Ukraine's armed forces have released footage they said shows strikes using the U.S.-supplied HIMARS rocket launcher against Russian targets.
On Saturday, Ukraine's General Staff shared a minute-long clip on social media that begins with a drone shot, from a distance, of locations where it indicated four Msta-S self-propelled howitzers were positioned in a field.
The video then segues into different angles of a Lockhead-designed High Mobility Artillery Rocket System firing into the air. It is not clear if there are several launchers or just different shots of the one system that has been effective in Ukraine's war effort.

Drone footage shows explosions and smoke going into the air at the purported locations of the vehicles and what appear to be fleeing troops.
"Disposal of Russian SAU Msta-C," the armed forces wrote in a Facebook post next to the clip, adding, "We will stand up and overcome!"
As of Saturday, Russian forces had lost 257 Msta howitzers since the start of their full-scale invasion, according to the website Oryx which tracks equipment losses on both sides.
Newsweek could not independently verify battlefield claims and has contacted the Russian Defense Ministry for comment via email.
No information about the location or date of the latest footage is known. Newsweek has emailed the Ukrainian Defense Ministry for comment.
Earlier in the month, Ukraine's armed forces released footage it said showed Ukrainian artillerymen used HIMARS to destroy a battery of Russian howitzers in the Donetsk region.
Other footage shared on social media on Saturday also purports to show Ukrainian strikes. One clip tweeted by the Ukraine Weapons Tracker account showed what it said was a Russian Tigr-M infantry mobility vehicle destroyed on the left bank of the Dnieper River, just outside Oleshky in Kherson Oblast.
Another clip allegedly shows aerial footage of Russian military vehicles being hit from the air by the Ukrainian military intelligence unit 130th ORB.

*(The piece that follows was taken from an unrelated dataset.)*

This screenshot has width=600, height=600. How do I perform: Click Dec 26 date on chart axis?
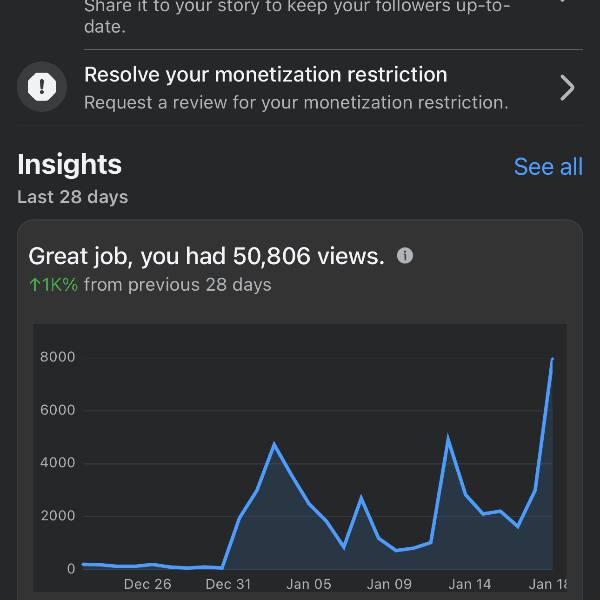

It comes as British officials said on Saturday that Ukraine has "almost certainly" restarted deploying personnel to the east bank of the Dnieper River near the ruined Antonovskiy Bridge where fighting has intensified.
Combat around the bridgehead has been made difficult by the flooding and destruction caused by the collapse of the Kakhovka Dam in June, the U.K. Ministry of Defense said.
Ukraine accused Russia of "ecocide" and destroying the Kakhovka Hydroelectric Power Plant and the dam on June 6.
The British intelligence update added that Russian forces holding the Dnieper's east bank includes elements of its 7th Guards Air Assault Division, a part of the Dnipro Group of Forces (DGF). The Defense Ministry of the U.K. said it is "highly likely" that parts of the DGF have been reallocated to reinforce the Zaporizhzhia sector.